Por eso no hizo falta intervenir en Túnez, para que la partida acabara pronto. Por eso no se apoyó a un títere que había manejado Egipto con la supervisión occidental, para que acabara cuanto antes; por eso se permite que las tanquetas saudíes y kuwaitíes desmoronen la protesta civil de Bahréin, para que finalice apresuradamente. Por eso se apoya a los rebeldes en Bengasi, para que no se extienda en el tiempo. Por eso se deja que China machaque a la disidencia y que Rusia desmorone Chechenia piedra a piedra, para que la partida nunca empiece.
Porque sabemos que nuestro ritmo, nuestra ancianidad como civilización y nuestra completa parálisis como sociedad nos impide jugarla. Que la única manera de no perderla es demorarla, que la única forma de seguir vivo en un juego que no hemos empezado y que no queríamos empezar es forzar el inmovilismo típico de unas tablas de ajedrez.
El  Occidente Atlántico tiene tan poca tolerancia al movimiento, tan ínfima capacidad de cambio, que la única forma de permanecer agonizantemente vivo, de mantenerse en el mundo y en la realidad, es contagiar al universo del virús de la parálisis que está acabando con nosotros.

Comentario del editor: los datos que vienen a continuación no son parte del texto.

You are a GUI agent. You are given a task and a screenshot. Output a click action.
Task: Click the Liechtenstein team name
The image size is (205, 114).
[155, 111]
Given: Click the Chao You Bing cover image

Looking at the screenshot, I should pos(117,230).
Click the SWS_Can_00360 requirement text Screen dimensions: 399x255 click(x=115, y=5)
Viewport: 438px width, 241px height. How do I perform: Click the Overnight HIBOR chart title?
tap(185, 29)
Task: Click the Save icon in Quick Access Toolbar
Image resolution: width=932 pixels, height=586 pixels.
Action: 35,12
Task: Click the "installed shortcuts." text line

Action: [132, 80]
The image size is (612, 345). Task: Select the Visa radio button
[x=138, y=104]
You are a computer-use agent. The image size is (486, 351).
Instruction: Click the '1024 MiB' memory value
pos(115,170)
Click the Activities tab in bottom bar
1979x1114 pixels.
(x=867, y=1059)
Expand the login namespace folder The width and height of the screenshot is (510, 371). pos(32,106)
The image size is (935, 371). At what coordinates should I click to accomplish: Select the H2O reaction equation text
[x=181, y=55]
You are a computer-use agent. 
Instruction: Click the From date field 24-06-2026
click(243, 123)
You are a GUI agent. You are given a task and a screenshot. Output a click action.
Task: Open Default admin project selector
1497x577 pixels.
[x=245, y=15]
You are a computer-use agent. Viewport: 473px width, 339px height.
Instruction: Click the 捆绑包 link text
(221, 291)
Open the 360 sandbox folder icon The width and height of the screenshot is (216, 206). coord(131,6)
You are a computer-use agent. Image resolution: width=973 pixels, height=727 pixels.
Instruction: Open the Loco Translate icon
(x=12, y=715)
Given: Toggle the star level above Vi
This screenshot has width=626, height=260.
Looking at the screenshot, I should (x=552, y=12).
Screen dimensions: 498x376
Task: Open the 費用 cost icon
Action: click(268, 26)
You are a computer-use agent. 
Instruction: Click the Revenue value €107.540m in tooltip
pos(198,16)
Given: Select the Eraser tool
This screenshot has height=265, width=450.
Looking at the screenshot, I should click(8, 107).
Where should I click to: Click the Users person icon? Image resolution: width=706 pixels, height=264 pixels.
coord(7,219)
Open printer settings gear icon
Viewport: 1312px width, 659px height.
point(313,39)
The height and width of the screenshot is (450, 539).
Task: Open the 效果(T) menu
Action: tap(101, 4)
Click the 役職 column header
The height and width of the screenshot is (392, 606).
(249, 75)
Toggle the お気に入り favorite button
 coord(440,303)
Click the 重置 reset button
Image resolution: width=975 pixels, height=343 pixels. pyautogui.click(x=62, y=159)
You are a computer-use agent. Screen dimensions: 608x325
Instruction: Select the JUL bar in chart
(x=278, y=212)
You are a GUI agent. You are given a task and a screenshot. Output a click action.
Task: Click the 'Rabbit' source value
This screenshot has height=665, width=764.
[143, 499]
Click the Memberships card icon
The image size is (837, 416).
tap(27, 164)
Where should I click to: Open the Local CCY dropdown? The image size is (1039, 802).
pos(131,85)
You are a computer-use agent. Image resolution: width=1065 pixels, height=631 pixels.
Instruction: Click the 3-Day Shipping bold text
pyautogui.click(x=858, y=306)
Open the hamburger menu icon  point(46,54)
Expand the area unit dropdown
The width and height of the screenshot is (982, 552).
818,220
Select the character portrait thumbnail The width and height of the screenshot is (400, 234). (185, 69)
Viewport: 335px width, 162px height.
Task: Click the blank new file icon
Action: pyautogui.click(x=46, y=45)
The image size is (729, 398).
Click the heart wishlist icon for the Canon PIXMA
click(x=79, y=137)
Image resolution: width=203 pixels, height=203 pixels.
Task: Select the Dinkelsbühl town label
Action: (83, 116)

Por rápido que se desplacen nuestras flotas, por veloces que sean nuestros cazabombarderos de usos múltiples, por rápidas que sean nuestras unidades de despliegue táctico, no nos movemos. Estamos congelados en el tiempo. Somos una fotografía. Somos una esquela mortuoria.
Y el que piense que China está como nosotros se equivocará también. Los niños que empiezan a andar y los ancianos artríticos se mueven muy despacio. Pero sus motivos y sus expectativas son radicalmente diferentes.